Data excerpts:

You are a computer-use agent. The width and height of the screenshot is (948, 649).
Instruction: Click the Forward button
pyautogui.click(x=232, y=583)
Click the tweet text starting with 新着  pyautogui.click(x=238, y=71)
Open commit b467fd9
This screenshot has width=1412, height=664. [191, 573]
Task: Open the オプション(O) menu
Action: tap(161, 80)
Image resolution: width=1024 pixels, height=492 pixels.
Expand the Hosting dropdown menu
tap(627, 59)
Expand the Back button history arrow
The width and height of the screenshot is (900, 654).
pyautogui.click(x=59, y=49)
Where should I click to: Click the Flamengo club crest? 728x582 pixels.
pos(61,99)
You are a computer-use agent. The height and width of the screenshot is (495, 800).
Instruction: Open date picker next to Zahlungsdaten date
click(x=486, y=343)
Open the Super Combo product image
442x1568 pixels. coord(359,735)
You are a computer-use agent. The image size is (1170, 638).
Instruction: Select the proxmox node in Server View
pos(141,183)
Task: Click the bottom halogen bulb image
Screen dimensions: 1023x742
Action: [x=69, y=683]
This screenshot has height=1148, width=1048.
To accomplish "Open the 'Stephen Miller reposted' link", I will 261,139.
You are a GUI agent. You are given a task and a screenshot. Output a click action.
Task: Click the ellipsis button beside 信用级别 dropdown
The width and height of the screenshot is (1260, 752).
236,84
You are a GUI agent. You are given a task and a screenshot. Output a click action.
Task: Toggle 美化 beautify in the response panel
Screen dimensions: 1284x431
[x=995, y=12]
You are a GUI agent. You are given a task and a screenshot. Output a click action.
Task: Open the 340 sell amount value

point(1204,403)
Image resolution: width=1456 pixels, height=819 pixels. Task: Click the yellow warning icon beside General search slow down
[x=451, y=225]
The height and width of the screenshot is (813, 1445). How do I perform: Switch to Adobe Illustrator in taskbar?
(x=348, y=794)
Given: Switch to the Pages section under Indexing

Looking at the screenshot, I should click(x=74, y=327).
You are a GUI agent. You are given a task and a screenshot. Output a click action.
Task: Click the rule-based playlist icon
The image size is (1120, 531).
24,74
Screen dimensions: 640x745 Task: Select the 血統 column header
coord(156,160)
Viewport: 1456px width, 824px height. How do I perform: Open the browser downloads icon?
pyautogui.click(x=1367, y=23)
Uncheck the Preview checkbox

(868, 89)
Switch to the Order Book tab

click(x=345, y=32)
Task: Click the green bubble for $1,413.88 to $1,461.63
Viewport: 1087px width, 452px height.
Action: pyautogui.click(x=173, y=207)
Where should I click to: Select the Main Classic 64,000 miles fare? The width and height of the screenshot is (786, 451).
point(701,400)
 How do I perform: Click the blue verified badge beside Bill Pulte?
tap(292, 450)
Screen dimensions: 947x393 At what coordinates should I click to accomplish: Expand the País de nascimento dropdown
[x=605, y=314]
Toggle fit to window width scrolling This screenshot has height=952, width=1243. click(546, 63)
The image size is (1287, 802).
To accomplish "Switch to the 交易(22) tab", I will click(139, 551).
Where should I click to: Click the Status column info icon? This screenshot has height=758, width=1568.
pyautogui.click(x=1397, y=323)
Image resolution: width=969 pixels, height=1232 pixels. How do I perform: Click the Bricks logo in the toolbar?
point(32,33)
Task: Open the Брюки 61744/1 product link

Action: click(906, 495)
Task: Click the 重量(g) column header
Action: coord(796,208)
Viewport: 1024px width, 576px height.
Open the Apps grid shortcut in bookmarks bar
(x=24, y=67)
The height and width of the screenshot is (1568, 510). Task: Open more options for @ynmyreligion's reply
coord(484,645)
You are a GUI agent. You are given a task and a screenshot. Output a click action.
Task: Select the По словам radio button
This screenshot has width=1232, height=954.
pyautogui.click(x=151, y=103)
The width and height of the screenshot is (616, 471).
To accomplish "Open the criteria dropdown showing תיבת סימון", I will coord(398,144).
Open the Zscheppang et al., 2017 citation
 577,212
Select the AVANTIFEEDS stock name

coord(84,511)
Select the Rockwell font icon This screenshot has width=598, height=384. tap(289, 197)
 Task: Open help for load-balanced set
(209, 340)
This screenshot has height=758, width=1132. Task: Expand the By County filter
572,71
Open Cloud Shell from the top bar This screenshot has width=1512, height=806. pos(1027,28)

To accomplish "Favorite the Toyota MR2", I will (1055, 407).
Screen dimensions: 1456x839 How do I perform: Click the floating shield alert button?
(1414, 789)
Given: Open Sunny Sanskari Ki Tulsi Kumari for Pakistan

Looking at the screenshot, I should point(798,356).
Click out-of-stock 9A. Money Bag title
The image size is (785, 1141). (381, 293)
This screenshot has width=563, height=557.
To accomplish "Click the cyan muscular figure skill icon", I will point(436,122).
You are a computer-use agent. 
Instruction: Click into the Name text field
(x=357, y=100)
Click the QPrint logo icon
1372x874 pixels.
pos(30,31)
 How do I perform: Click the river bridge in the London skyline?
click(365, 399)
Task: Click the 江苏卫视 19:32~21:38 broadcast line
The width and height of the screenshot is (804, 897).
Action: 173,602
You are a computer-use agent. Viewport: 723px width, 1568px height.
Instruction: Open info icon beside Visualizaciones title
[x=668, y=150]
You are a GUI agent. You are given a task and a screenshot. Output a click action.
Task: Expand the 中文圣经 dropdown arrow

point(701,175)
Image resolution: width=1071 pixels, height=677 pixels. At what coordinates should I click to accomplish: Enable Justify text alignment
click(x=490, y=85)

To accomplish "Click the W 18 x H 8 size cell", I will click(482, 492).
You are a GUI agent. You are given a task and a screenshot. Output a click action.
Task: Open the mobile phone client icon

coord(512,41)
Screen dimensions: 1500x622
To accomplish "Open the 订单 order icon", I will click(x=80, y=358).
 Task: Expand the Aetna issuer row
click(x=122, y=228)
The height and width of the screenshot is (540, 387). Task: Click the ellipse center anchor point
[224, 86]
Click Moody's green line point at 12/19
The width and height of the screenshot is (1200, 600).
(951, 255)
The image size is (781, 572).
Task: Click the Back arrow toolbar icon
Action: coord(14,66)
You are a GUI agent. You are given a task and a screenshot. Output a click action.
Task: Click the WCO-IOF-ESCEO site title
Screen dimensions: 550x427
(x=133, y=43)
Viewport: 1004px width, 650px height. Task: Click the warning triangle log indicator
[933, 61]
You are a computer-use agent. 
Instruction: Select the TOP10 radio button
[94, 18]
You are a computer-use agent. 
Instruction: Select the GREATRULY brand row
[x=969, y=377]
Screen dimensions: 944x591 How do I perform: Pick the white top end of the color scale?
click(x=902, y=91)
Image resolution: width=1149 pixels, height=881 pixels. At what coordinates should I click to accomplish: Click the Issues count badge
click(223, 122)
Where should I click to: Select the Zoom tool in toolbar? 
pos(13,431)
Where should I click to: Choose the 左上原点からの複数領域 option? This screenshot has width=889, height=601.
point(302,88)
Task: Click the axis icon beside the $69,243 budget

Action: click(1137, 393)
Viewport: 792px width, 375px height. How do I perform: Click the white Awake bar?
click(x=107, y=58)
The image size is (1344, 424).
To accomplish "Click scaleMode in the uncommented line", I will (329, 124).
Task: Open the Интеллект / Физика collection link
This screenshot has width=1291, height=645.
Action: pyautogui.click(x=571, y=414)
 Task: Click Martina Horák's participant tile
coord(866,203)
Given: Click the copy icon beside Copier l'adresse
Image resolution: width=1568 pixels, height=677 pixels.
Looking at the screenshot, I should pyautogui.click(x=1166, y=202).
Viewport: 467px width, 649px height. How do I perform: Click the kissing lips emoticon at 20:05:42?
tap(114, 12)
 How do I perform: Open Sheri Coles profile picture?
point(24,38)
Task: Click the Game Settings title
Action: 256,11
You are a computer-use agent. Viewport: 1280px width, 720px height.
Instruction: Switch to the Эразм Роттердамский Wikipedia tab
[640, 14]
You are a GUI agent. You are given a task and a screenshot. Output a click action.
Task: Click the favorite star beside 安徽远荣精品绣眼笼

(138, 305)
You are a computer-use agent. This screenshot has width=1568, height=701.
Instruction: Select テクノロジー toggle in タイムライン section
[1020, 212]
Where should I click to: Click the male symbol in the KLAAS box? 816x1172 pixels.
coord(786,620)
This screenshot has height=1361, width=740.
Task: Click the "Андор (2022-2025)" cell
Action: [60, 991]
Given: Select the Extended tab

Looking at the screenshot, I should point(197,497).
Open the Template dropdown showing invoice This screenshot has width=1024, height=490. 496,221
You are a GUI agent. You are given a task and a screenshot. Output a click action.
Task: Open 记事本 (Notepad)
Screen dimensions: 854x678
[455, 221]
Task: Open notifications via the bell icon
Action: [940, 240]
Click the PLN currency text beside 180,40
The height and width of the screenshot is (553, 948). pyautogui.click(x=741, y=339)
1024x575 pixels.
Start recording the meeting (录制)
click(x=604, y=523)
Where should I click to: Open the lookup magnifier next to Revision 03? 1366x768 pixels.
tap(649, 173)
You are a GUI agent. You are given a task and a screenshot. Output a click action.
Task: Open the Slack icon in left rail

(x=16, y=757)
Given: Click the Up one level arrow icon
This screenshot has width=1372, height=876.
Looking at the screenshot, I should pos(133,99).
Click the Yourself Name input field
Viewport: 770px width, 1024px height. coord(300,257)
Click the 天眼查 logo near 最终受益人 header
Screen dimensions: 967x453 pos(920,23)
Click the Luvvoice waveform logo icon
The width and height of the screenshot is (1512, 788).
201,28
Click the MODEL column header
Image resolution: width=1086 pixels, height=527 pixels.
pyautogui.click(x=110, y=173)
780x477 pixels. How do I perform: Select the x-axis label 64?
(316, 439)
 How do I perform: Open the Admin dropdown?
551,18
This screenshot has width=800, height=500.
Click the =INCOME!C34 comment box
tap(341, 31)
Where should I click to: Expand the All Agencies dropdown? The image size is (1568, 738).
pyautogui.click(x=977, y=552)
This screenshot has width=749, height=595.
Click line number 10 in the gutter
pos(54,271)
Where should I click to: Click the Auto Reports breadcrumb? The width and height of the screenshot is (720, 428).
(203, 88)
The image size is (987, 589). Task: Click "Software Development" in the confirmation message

## What you are asked to do
Return each line from the records that includes the word "green".

## Written answer
Task: Click the green bubble for $1,413.88 to $1,461.63
Click Moody's green line point at 12/19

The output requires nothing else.